The latest book by Supreme Court Justice Antonin Scalia and legal writing guru Bryan Garner takes a skeptical look at judicial decisionmaking, criticizing judges who stray from the text in interpreting statutes and constitutional provisions.
Since the beginning of the Warren Court in the middle of the last century, they state, there has been a "breakdown" in the principles of judicial interpretation that has eroded public confidence in the rule of law. The criticism comes in the new book Reading Law: The Interpretation of Legal Texts. The book is scheduled for publication next week, but we've gotten a sneak peek. For a more detailed story on the book, go to The National Law Journal website.

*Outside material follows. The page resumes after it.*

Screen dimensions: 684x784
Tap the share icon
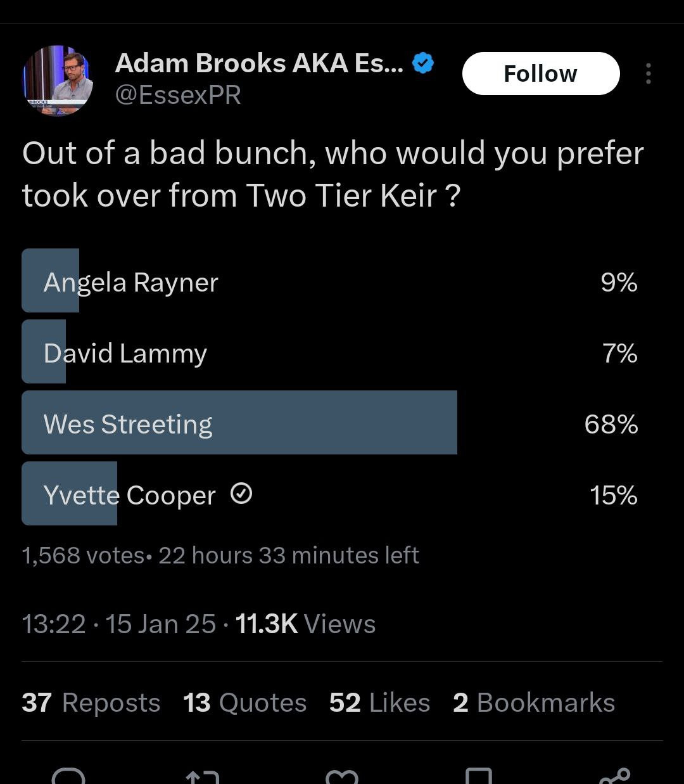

The book is full of Scalia-esque critiques of Supreme Court decisions including Roe v. Wade and Lawrence v. Texas, though a disclaimer states that "nothing in this book prejudges cases that might come before the United States Supreme Court."
Among other cases, the book takes on Wickard v. Fillburn, the 1942 Commerce Clause case that has been cited in the pending health care cases as precedent for the individual mandate. That decision, the book states, "expanded the Commerce Clause beyond all reason."
In an interview Thursday, Garner said that he and his co-author had a "wonderful working relationship" in writing the 567-page book published by Thomson Reuters. The book reveals that the two have ideological differences; Garner states he supports abortion rights and same-sex marriage. But that did not interfere with the collaboration, Garner said. The cover of the book features Scalia's hand holding a legal text.
The new book is the second joint effort between Scalia and Garner. The first was the 2008 book Making Your Case: The Art of Persuading Judges, a guide to lawyers on how to -- and how not to -- win the support of judges in litigation.